#### THE DATA ####
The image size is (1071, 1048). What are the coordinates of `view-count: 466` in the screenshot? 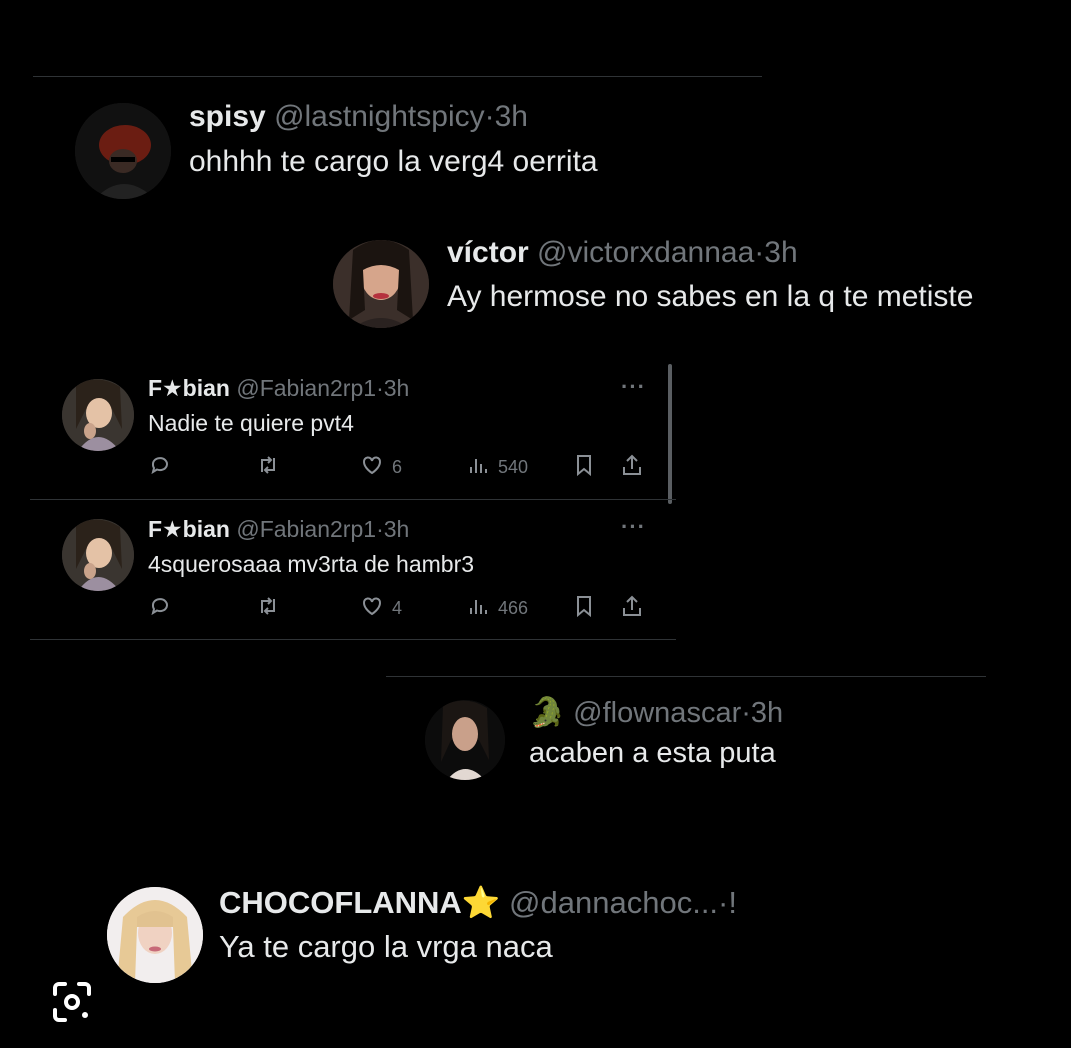 It's located at (514, 608).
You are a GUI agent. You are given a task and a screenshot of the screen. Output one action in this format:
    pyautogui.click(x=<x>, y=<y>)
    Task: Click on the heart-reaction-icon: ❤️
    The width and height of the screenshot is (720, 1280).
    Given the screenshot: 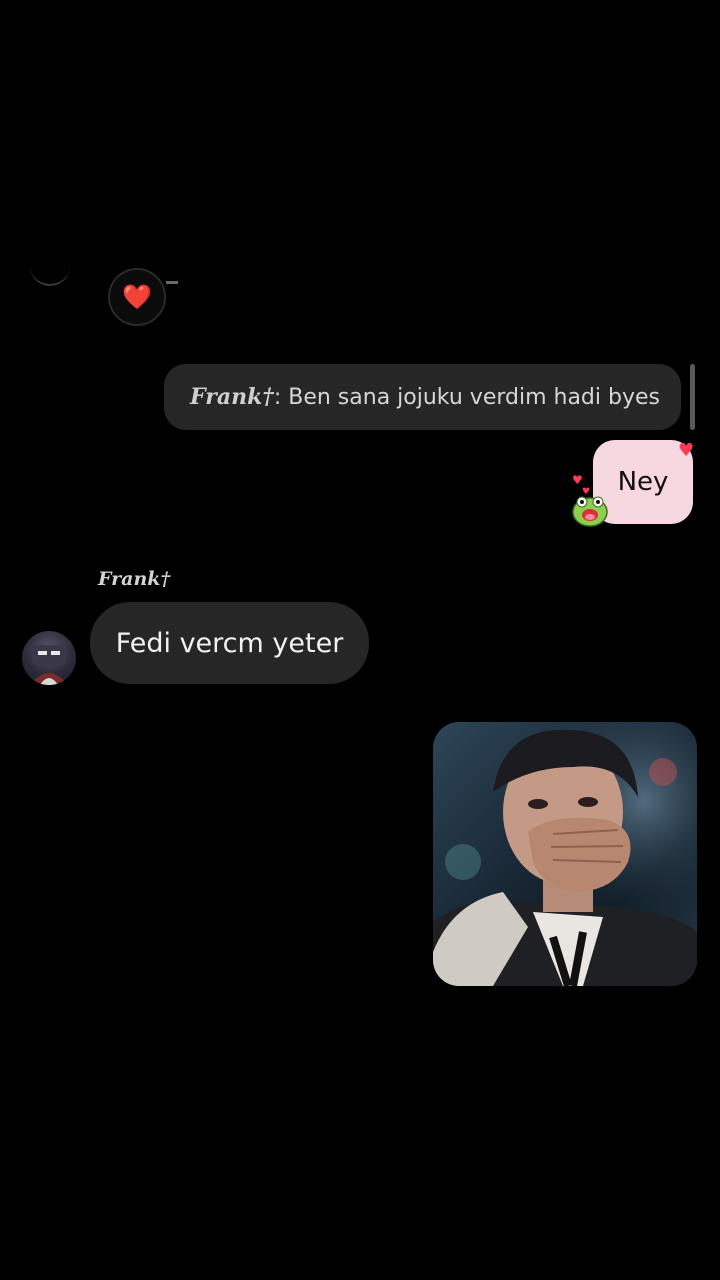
####
» PROBLEM TO SOLVE
Copy the records from the line with "You are a GUI" up to and including the last line of the records, swapping "GUI agent" for "desktop agent" and keeping everything else unchanged. Leave the pictures out of your copy.

» TASK ANSWER
You are a desktop agent. You are given a task and a screenshot of the screen. Output one action in this format:
    pyautogui.click(x=<x>, y=<y>)
    Task: Click on the heart-reaction-icon: ❤️
    The width and height of the screenshot is (720, 1280).
    Given the screenshot: 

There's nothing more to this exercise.